▶ [Problem requirements]:
Take each line from the entries that holds "computer" and copy it out.

▶ [Records shown]:
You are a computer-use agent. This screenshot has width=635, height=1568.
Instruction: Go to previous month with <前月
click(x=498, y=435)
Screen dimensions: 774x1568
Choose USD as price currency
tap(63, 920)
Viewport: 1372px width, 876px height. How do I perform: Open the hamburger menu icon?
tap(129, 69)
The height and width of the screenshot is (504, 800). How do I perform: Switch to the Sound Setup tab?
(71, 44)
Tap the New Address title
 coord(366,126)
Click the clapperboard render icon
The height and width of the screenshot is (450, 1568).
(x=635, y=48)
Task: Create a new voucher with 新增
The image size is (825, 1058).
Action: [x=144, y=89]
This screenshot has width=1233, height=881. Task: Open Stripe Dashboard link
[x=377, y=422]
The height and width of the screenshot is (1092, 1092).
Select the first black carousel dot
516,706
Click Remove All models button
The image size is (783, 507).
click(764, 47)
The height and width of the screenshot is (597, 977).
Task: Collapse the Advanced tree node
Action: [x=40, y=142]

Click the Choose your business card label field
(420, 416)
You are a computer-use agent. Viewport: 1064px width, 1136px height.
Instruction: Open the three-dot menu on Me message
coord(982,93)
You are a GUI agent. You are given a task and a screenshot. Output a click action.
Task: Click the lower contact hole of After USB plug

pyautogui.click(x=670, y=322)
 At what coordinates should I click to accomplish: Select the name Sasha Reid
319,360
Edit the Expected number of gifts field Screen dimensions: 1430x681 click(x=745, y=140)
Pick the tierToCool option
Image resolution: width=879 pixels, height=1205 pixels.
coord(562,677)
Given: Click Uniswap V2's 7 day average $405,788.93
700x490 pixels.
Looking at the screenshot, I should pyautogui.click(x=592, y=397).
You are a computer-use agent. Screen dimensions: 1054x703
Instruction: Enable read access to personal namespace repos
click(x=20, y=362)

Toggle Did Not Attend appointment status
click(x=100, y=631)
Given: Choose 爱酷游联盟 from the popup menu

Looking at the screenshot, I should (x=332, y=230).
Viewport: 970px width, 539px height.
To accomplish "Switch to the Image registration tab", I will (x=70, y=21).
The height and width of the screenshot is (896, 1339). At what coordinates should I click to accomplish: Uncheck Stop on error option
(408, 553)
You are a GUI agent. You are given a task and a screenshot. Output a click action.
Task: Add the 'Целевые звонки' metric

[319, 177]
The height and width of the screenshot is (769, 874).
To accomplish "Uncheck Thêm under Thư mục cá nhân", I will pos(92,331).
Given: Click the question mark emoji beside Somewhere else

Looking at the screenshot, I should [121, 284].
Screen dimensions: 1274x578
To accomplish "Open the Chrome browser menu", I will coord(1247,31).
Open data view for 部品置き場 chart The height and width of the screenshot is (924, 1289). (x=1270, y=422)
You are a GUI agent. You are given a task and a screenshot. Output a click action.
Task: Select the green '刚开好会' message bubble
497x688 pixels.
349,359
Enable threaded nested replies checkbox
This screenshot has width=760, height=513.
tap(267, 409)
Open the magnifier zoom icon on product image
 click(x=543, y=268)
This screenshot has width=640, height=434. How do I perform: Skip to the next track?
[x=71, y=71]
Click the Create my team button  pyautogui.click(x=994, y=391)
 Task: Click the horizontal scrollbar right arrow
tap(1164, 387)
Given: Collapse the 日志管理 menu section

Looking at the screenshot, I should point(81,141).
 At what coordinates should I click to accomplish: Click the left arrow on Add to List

▶ [The answer]:
You are a computer-use agent. This screenshot has width=635, height=1568.
You are a computer-use agent. Viewport: 1064px width, 1136px height.
You are a computer-use agent. Screen dimensions: 1054x703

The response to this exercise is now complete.